No amount to evidence, facts, and data will convince a bigot that American citizens, regardless of their ethnicity, have a Constitutional right to protest against the justice system as to what they perceive as an injustice. Rather than sticking to a specific issue or concern presented by the protesters, the bigots will try to bring in other issues to try and weaken the objective of the protest. For example, when protesters talk about the number of killings of unarmed African American males by European American law officers, the bigots want to bring into the discussion the number of “black on black” murders. The problem with this inclusion is that it has nothing to do with the problem of unequal justice. The African Americans who commit murder against other African Americans are generally apprehended, tried, and if found guilty, sent to prison. History shows that most European American police officers who shoot and kill young African American males rarely go to trial, and if they do, are usually set free. Michael Brown’s case is only one of the most recent examples.
One of the problems with the difference between how African Americans see the criminal justice system and the way European Americans see it is how some, usually bigoted, European Americans perceive African Americans in generally. In many instances, European Americans see African Americans at extremes—either well-to-do, educated, and professional or poor, ignorant, prone to violence, dishonest, collect food stamps, and criminal. Little room is ever given to seeing African American as ordinary human beings as they, European Americans see themselves. Because of these perceptions and bigoted attitudes, fear and hate can be easily generated by people who want to polarize each side. For example, an article in The Oklahoma (11/29/14)by Wall Street Journal editorial writer Jason L. Riley entitled “A discussion no one wants,” does just that, whether deliberate or not. Apparently, Riley does not realize his bigotry.

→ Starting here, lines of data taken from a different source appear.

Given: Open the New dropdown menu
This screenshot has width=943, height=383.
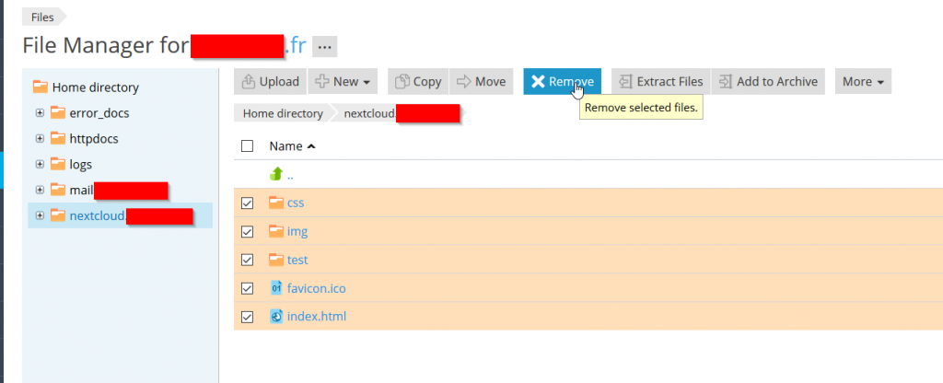Looking at the screenshot, I should pyautogui.click(x=345, y=81).
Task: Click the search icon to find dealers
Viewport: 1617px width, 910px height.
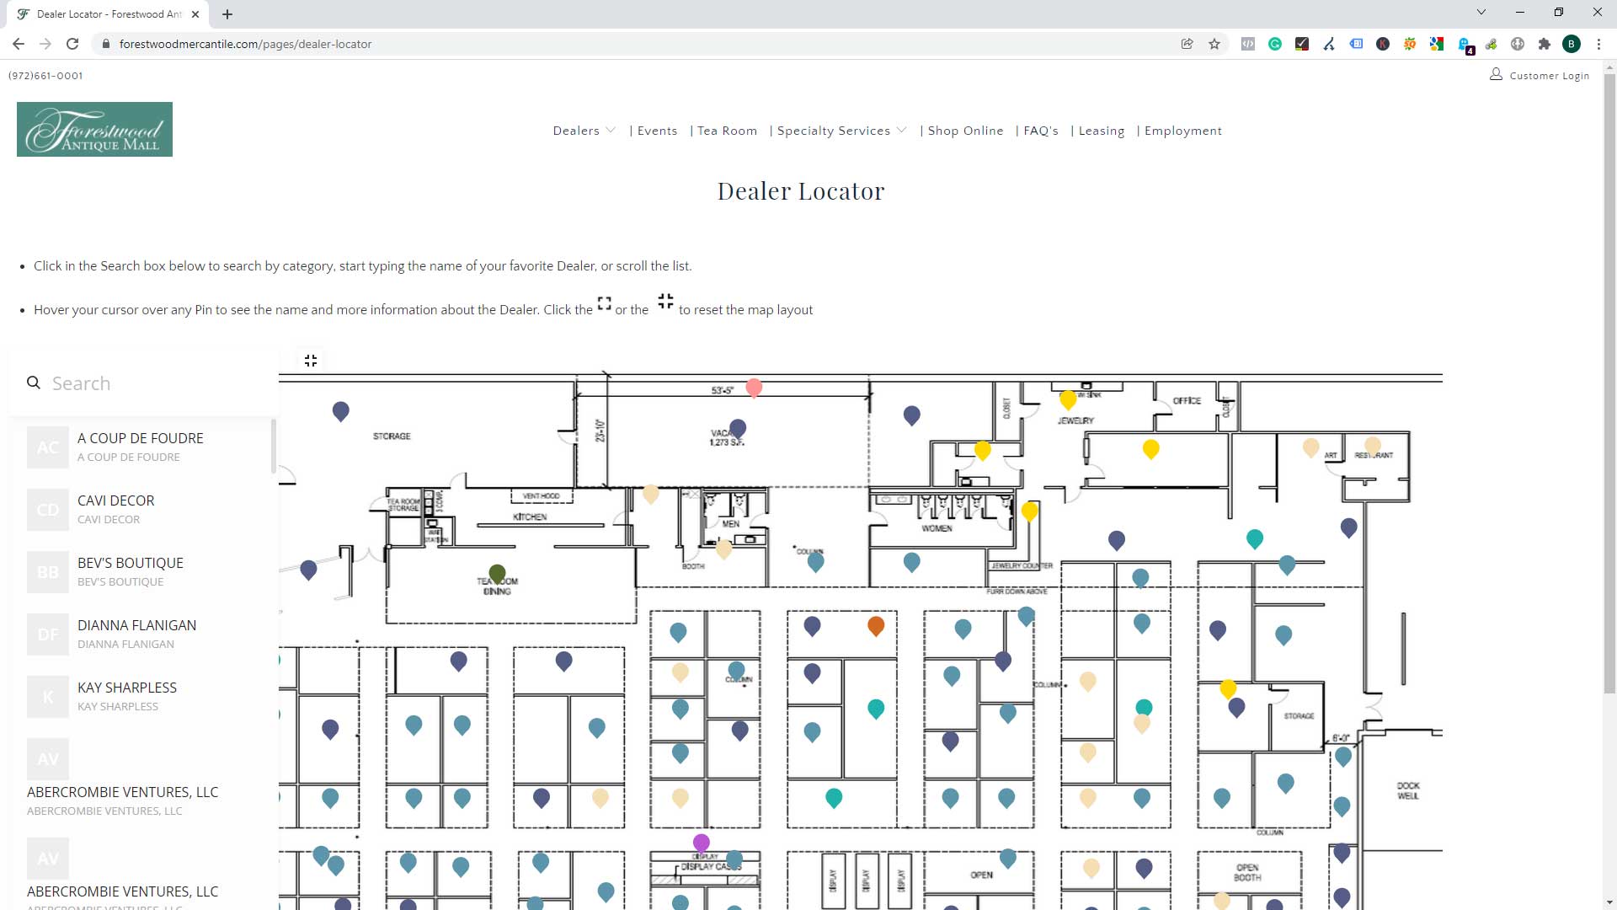Action: click(x=34, y=383)
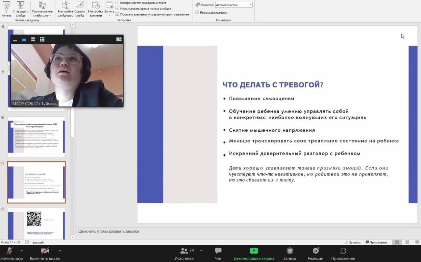The width and height of the screenshot is (421, 262).
Task: Start recording with the Zoom Запись button
Action: tap(290, 251)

Using language and information that cast a dark shadow on the character of Michael Brown, Riley tries to build an argument justifying Brown’s death. He added that “Racial profiling and tensions between the police and poor black communities are real problems, but these are effects rather than causes, and they can’t be addressed without also addressing the extraordinarily high rates of black criminal behavior—yet such discussion remains taboo.” This reference is a good example of mixing several different concerns and trying to blend them into one—the black problem. First, racial profiling and tensions exists among African Americans and police regardless of the communities; the focus of the police is usually on the skin color. The “black on black crime” is a problem that is being addressed even by the President, so that concern should not be included in the discussion. African Americans want to have the discussion, however, they must have it with people willing to listen and act positively.
Riley offered some unsubstantiated information that serves to underscore his bigotry:”But so long as young black men are responsible for an outsize portion of violent crime, they will be viewed suspiciously by law enforcement and fellow citizens of all races.”The statement suggest that all young black men are criminals and are responsible for committing a large portion of violent crimes. Where are the facts, stats, evidence? By now Riley should know that human being belong to one race, not many.

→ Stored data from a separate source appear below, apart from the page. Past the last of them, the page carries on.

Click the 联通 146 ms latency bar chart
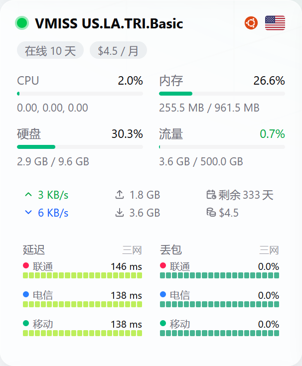The image size is (302, 366). (x=82, y=275)
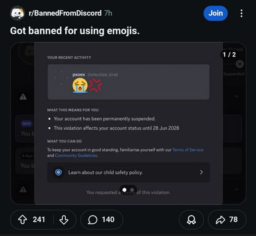Share the post with 78 shares
256x236 pixels.
(x=227, y=219)
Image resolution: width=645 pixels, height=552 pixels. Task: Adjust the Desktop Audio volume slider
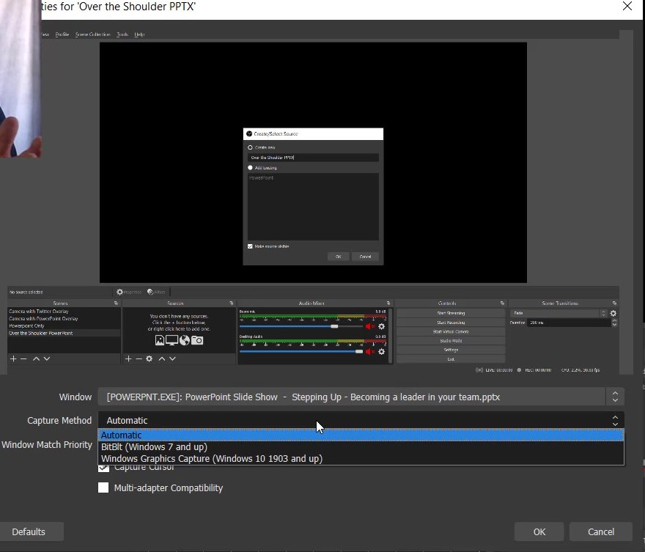coord(358,350)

Riley wants his readers to think that the entire problem in Ferguson is simple to assess: “Pretending that police behavior is the root of the problem is not only a dodge but also foolish…Ferguson’s problem isn’t white cops or white prosecutors; it’s the thug behavior exhibited by individuals like Michael Brown, which puts a target on the backs of other young black men. Romanticizing such behavior instead of condemning it only makes matters worse.”There we have it; all that needs to be done to solve the problem is to get rid of the young black thugs.

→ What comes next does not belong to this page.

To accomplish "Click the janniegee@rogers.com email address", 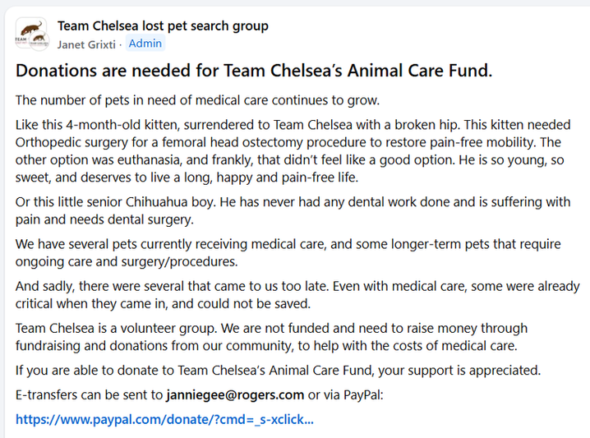I will tap(237, 394).
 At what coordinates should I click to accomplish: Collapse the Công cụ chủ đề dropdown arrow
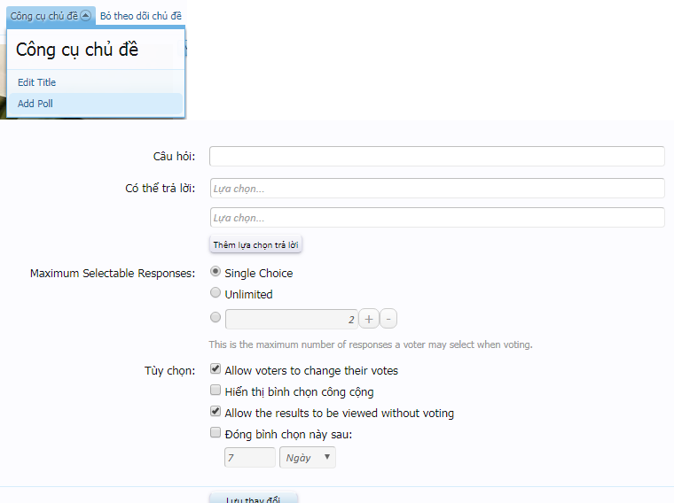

What Riley does not understand in his bigoted perspective, is that Michael Brown and Ferguson are not what is being protested, per se, but the injustice of the American criminal justice system. Responsible Americans of all ethnicities are involved in protests all across America and some foreign countries in an effort to get America’s attention regarding the years of injustice perpetrated against African Americans and people of color. These protestors are not causing violent disruptions, but civil unrest and civil disobedience. The American Psychological Association defined violence as “an extreme form of aggression, such as assault, rape or murder.”Some extreme and small elements of some protest groups have destroyed property and burned buildings, cars and businesses. These acts are reprehensible and have no places in the protests and are never condoned. With respect to violence, however, the violence in most cases is not committed by the protestors. When we look at the definition of the word violence, we certainly cannot describe the protestors as violent; they do not assault, abuse or murder the police or law enforcers.
We certainly thank Riley for his article because he gave us a picture of the problems American society faces regarding valuing all citizens and insuring that we all receive justice and fairness regardless of what we look like or where we live.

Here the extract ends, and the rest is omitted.